For this ideal Rankine cycle:

A) The rate of heat addition into the cycle Qh is 3214.59KJ/Kg.

B) The thermal efficiency of the system εt=0.4354.

C) The rate of heat rejection from the cycle Qc is 1833.32KJ/Kg.

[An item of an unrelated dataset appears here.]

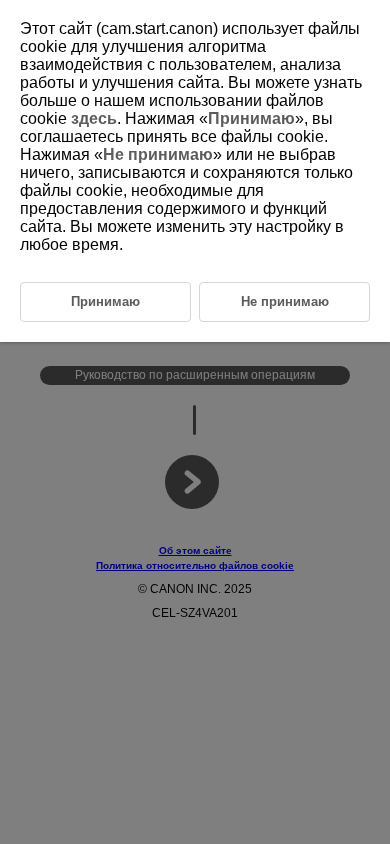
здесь (94, 118)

D) The back work ratio is 0.013

Explanation:

To solve the ideal Rankine cycle we have to determinate the thermodynamic information of each point of the cycle. We will use a water thermodynamic properties table. In an ideal Rankine cycle, the process in the turbine and the pump must be isentropic. Therefore S₃=S₄ and S₁=S₂.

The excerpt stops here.